Sheena Carter, Ph.D.
If your primary approach to discipline has always involved physical punishment, you may find it difficult to adopt an approach which avoids the use of physical punishment entirely. There are numerous advantages, however, of learning alternative techniques for maintaining discipline. Perhaps, most importantly, rewarding desirable behavior is more effective than punishment of undesirable behavior and the negative effects of punishment can be avoided (e.g., physical punishment carries with it a risk of physically injuring the child; children associate negative feelings with the person who punishes them, etc.). Some children (e.g., those with sensory hyper- or hypo-sensitivities and children with ADHD) respond especially poorly to physical punishment and require a more thoughtful approach to discipline. The following are suggested as alternates to physical punishment:
Establishing an Environment of Encouragement
Make sure to have eye-contact with the child when giving an instruction. Give each instruction as a statement, not in a questioning voice (e.g., say "Pick up the toys," not "Can you pick up the toys?"). Say what the child SHOULD do, not what NOT to do. (e.g., say "Put the doll in the toy box, " instead of "Don’t leave the doll on the floor;" and say "STOP!" instead of "Don’t run!"). Young children tend to act on what they heard last, and the may not think about the "Don’t" at the beginning of your sentence until they have already acted on the last part of what you said.
When you know you are going to a place or event where your child is likely to misbehave, make sure to bring a small bag of interesting toys to keep the child entertained. Make sure to select toys that are not only child-safe, but easy to pick up when it is time to leave.
If you know that your child becomes very difficult in certain situations or during certain activities, try to think about what you can do to avoid this ahead of time. For example, if your child gets very irritable near meal times, you might want to bring out an interesting toy just before you are ready to serve the meal.
Select a few special or interesting toys that your child can play with alone and bring these out only at times when you need a few minutes to do a chore or make a telephone call, etc. Keep these special play times brief, and give the child praise for "working" well alone.

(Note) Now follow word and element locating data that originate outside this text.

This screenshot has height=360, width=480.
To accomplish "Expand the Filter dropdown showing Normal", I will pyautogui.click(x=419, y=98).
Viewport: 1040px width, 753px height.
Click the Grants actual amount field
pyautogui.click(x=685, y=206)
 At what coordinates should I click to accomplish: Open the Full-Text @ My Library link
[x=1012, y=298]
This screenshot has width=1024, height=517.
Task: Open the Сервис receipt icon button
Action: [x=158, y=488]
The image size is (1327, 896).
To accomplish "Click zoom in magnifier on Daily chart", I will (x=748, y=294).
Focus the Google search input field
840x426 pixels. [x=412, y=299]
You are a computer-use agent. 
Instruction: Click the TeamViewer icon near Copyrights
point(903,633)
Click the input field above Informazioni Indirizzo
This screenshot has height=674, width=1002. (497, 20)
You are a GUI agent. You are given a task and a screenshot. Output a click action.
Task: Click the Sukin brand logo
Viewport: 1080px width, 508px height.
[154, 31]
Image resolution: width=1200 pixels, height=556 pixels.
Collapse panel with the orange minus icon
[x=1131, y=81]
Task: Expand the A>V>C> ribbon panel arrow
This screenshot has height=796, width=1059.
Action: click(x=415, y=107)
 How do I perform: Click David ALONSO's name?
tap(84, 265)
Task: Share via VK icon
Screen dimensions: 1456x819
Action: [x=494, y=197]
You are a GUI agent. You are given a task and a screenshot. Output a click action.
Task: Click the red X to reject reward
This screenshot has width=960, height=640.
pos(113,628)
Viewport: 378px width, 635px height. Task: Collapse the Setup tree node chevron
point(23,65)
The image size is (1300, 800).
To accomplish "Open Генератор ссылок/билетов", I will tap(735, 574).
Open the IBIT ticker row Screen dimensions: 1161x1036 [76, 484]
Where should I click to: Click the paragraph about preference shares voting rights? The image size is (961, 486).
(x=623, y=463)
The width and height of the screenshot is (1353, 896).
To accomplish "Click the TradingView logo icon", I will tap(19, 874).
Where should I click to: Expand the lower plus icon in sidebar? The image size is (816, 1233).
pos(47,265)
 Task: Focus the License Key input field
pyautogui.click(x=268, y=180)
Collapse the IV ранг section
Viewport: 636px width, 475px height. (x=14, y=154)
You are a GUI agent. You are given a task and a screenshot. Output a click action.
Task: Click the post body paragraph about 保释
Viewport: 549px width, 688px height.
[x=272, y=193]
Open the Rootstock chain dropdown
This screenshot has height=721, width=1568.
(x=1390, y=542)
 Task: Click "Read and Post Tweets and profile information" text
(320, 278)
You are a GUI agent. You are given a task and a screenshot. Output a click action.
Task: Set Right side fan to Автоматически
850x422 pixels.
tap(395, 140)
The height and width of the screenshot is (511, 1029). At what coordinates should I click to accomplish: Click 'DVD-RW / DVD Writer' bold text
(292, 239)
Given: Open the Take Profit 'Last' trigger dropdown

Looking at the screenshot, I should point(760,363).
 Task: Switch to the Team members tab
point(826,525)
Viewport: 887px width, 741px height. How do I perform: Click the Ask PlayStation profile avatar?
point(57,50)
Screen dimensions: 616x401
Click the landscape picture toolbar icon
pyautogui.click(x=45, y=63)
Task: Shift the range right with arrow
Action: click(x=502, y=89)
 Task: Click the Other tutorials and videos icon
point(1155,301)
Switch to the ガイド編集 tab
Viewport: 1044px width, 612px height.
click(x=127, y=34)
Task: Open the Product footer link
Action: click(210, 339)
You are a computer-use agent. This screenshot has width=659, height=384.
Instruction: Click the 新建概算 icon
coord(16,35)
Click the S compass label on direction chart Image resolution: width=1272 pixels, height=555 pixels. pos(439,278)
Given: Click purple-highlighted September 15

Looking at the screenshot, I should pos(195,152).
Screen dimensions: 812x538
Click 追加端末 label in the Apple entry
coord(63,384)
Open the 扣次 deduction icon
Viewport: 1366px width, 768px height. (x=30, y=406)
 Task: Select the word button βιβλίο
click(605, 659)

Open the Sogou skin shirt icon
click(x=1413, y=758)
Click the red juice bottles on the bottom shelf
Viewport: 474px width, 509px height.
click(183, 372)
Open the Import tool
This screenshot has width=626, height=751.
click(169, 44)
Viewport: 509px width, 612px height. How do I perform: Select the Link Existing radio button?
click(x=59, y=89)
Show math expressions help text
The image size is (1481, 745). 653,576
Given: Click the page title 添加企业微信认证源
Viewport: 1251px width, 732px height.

Decide which rules are most important to you, and make sure that your child understands them. Repeat the rules often, and praise the child for obeying them. Let the child know immediately when one of these rules has been broken. Do not change the rules from day to day, but add rules gradually as the child seems to be able to keep them well. If your child needs to be punished more than a few times per day, this may be an indication that you are expecting a little too much, and you should remove the most difficult rules until the child can master the easier rules.
Responding to Your Child’s Behavior
For punishment to work, it must IMMEDIATELY follow the misbehavior. Do not change your mind about what should be punished from day to day, but make sure that you do not have a long list of behaviors that require punishment. A child who is punished frequently each day will learn to feel that he or she is a bad person. The child will continue to misbehave because punishment will seem unavoidable. To avoid this, make sure you do not start with too many rules or rules that are too hard.
If possible choose a punishment that is a natural consequence of the misbehavior (e.g., "You didn’t pick up the toys, you can’t play with them for the rest of the day.) If you find that a particular "punishment" does not seem to work even when applied consistently, it is not "punishing" for your child, and you should try another.
If you are having difficulty with a child’s behavior, try ignoring as many types of misbehavior as you can without allowing the child to hurt himself or others. Make sure to praise the child when behavior is good. When you have all harmful behavior under control, you can gradually start to work on other annoying behaviors -- one behavior at a time.
If you know that your child misbehaves for attention, give her extra attention when she is behaving well. If your child seems to "want" to be spanked, avoid physical punishment for wrong-doing, but give the child extra physical contact (hugs, holding, rocking, horse-play) at other times during the day.
Use this technique to remove the child from the room where other children are likely to provide "praise," laughter, etc. Make sure to use it immediately and as unemotionally as possible. One minute per year of age is a good guide as to how long to keep the child in time-out (e.g., 3 minutes for a 3-year-old). If the child leaves the time-out area, calmly return him or her, and be prepared to do so repeatedly, and UNEMOTIONALLY, as many times as necessary.
Reward has the added advantage of helping a child feel good about himself; whereas, punishment tends to make a child feel bad about himself and resentful toward you.
Trouble-shooting Difficult Behavior Issues
If your child has a particularly difficult behavior that happens frequently, pay close attention to what USUALLY happens immediately after the child begins to misbehave. This can give you a clue as to why she does this so often.
Punishment is whatever works to stop a child from misbehaving. Reward is whatever works to get a child to behave well. What is rewarding for one child may not be rewarding for another; what is punishment for one may not be work for another.
If spanking does not stop a child from repeatedly misbehaving, spanking is not "punishment" for this child.
Even if a child does seem to want to avoid a spanking, it is often the parent’s anger or disapproval that comes with the spanking that is really the punishment for the child.
Find what does motivate your child by watching what causes him or her to react. What will he work for? What does he try to avoid at all costs?